[START Excerpted passage]

His latest challenge centered on Obama administration statements in the last year indicating that the war in Afghanistan had come to an end. His lawyers said that those assertions made his detention unlawful under the Authorization for the Use of Military Force, which provided the legal justification for the imprisonment of foreign fighters captured on overseas battlefields. The supreme court stressed in a 2004 opinion, Hamdi v Rumsfeld, that such detention is legal only as long as “active hostilities” continue.
US district judge Royce Lamberth wrote in a 14-page opinion that the president’s statements notwithstanding, the government had offered “convincing evidence that US involvement in the fighting in Afghanistan, against al-Qaida and Taliban forces alike, has not stopped”. Al-Warafi’s detention therefore remains legal, he said.
“A court cannot look to political speeches alone to determine factual and legal realities merely because doing so would be easier than looking at all the relevant evidence,” Lamberth wrote. “The government may not always mean what it says or say what it means.”
Brian Foster, a lawyer for al-Warafi, said the judge’s opinion amounted to a “rubber stamp for endless detention”. He said he would review the opinion and decide whether to appeal.
A similar petition is pending before another judge in Washington from Faez Mohammed Ahmed al-Kandari, a Kuwaiti who was shipped to Guantánamo following his 2001 capture after the battle of Tora Bora.

[END Excerpted passage]

Directive a: Please scale the records below that fall between the lines holding "Webringar (381, 46)" and "College Match (494, 1572)", inclusive, and give only those lines again, each request with its answer. Multiply every coordinate in the answers by 1.95 and round to whole numbers, with halves rounding up.

[START Excerpted data]

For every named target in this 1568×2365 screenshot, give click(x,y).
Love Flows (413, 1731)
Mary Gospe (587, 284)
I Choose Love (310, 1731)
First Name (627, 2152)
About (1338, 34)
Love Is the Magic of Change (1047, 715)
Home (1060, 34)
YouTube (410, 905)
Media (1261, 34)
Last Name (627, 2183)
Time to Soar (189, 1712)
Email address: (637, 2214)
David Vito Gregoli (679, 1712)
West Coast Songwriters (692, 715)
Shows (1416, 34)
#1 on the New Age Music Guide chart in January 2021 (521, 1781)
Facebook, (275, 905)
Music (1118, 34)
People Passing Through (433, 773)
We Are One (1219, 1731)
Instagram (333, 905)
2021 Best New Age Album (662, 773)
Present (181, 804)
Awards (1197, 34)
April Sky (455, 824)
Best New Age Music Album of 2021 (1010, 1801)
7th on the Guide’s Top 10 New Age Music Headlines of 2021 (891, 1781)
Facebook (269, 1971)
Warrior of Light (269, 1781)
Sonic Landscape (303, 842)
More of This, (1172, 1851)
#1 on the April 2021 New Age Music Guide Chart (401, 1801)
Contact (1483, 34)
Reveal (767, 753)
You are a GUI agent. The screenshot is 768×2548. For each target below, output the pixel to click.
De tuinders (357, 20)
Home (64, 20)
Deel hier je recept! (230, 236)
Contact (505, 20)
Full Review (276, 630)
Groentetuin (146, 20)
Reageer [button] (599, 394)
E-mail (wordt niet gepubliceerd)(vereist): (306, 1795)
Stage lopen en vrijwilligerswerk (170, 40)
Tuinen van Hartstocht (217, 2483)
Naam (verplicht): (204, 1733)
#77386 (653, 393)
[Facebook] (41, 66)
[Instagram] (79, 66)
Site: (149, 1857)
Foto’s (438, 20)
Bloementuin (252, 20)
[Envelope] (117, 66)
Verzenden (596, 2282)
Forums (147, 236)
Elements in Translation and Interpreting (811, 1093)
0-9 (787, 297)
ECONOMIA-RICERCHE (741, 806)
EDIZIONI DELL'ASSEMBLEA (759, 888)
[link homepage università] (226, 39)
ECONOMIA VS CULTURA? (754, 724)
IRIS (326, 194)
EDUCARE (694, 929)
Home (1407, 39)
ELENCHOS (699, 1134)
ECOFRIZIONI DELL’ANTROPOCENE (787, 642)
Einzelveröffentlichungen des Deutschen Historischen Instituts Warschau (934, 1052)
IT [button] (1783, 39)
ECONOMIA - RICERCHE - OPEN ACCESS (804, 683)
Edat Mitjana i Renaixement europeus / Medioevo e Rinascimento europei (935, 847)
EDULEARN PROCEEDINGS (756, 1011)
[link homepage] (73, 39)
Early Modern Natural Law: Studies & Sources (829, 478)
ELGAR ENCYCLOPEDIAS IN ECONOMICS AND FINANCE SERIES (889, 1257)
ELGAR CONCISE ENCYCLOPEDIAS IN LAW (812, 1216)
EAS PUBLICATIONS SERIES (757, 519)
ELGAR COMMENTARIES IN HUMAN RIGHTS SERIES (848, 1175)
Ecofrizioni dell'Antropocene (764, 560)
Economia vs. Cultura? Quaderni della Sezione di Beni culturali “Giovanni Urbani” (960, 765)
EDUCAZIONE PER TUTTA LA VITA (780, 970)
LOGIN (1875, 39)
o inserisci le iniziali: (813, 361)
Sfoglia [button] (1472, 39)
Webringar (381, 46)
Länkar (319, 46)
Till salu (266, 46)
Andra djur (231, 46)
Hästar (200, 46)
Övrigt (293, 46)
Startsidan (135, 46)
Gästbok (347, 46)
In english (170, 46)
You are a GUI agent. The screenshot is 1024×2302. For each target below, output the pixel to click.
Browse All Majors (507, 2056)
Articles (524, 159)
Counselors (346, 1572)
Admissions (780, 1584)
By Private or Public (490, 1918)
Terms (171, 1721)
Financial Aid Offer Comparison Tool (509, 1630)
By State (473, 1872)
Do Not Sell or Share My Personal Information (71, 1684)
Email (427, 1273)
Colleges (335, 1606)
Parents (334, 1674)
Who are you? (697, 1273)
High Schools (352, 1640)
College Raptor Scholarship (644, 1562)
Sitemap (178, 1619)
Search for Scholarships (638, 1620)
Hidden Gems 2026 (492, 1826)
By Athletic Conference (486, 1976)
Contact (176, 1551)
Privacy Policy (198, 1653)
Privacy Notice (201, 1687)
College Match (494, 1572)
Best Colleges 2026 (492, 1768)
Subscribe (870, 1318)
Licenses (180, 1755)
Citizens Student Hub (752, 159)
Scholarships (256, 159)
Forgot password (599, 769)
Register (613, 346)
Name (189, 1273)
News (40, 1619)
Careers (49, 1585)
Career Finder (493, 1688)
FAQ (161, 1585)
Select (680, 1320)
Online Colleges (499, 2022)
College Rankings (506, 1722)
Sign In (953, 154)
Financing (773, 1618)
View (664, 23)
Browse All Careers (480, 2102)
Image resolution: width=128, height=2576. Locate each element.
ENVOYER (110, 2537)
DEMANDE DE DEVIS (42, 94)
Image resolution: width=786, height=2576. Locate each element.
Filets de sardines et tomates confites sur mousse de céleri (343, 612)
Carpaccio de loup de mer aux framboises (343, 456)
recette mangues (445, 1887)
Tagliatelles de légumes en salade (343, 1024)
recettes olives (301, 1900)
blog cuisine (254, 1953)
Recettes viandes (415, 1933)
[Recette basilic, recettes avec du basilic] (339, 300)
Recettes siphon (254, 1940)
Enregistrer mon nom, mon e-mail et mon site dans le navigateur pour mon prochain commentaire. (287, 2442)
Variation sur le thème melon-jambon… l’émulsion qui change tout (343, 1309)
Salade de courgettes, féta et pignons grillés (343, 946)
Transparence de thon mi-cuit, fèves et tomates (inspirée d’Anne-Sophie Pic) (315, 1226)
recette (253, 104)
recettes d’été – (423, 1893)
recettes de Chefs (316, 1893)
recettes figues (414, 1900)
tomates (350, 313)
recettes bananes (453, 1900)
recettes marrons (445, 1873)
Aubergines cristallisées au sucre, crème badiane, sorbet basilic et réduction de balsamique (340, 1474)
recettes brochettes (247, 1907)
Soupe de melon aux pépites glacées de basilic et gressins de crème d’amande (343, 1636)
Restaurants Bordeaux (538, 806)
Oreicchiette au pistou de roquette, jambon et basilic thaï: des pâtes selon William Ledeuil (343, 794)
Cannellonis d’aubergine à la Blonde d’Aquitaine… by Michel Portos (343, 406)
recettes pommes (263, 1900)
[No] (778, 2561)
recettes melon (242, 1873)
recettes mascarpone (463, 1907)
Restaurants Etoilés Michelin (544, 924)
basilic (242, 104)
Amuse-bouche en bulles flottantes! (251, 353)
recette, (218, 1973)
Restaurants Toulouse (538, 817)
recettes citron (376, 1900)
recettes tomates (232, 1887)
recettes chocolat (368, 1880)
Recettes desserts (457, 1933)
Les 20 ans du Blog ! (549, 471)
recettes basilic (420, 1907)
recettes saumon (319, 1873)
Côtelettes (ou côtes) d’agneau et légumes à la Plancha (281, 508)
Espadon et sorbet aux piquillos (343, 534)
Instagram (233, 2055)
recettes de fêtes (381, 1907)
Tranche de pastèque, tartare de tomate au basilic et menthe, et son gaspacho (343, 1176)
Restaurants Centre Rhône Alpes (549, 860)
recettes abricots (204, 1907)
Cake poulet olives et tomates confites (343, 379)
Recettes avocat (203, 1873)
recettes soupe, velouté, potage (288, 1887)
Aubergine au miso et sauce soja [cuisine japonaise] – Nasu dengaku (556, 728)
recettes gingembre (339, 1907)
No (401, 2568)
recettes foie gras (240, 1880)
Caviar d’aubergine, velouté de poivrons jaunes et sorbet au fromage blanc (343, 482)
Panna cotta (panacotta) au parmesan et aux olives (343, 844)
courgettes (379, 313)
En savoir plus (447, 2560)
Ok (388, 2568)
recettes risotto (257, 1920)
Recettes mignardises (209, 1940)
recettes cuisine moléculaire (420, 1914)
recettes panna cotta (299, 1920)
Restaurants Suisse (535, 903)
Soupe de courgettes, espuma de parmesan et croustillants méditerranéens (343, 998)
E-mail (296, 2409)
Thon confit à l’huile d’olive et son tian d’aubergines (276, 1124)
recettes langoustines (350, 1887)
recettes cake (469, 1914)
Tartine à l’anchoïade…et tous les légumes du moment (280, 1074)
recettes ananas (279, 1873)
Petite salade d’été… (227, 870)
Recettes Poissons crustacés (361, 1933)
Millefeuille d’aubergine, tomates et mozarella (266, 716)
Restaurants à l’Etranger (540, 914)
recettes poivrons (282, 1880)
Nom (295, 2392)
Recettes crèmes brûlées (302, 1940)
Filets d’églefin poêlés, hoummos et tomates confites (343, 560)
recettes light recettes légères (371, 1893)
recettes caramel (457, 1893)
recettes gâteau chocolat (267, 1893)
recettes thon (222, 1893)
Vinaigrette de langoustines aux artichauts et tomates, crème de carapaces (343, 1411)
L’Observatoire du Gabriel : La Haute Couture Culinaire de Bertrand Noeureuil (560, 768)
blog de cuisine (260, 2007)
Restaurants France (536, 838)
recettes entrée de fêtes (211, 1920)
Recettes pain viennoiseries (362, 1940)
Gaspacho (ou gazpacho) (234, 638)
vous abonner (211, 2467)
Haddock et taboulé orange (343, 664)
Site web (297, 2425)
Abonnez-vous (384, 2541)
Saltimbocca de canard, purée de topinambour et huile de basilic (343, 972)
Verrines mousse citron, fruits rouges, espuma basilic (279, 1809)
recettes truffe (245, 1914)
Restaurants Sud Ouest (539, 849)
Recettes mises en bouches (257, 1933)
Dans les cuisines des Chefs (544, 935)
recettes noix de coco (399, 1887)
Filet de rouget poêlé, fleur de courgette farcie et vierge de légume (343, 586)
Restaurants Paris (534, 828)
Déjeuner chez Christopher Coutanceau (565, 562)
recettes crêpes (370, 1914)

[END Excerpted data]

Directive b: Condense the paragraph beginning "US district judge Royce Lamberth wrote" in the passage on al-Warafi's detention into a short bulleted list that keeps its main facts.

Solution a:
Webringar (743, 90)
Länkar (622, 90)
Till salu (519, 90)
Andra djur (450, 90)
Hästar (390, 90)
Övrigt (571, 90)
Startsidan (263, 90)
Gästbok (677, 90)
In english (332, 90)
You are a GUI agent. The screenshot is 1024×2302. For each target below, output the pixel to click.
Browse All Majors (989, 4009)
Articles (1022, 310)
Counselors (675, 3065)
Admissions (1521, 3089)
By Private or Public (956, 3740)
Terms (333, 3356)
Financial Aid Offer Comparison Tool (993, 3179)
By State (922, 3650)
Do Not Sell or Share My Personal Information (138, 3284)
Email (833, 2482)
Colleges (653, 3132)
Parents (651, 3264)
Who are you? (1359, 2482)
High Schools (686, 3198)
College Raptor Scholarship (1256, 3046)
Sitemap (347, 3157)
Search for Scholarships (1244, 3159)
Hidden Gems 2026 (959, 3561)
By Athletic Conference (948, 3853)
Contact (343, 3024)
Privacy Policy (386, 3223)
Privacy Notice (392, 3290)
College Match (963, 3065)

Solution b:
- In a 14-page opinion, US district judge Royce Lamberth found that, despite the president's statements, the government had offered "convincing evidence" that US involvement in the fighting in Afghanistan against al-Qaida and Taliban forces had not stopped.
- He concluded that al-Warafi's detention therefore remains legal.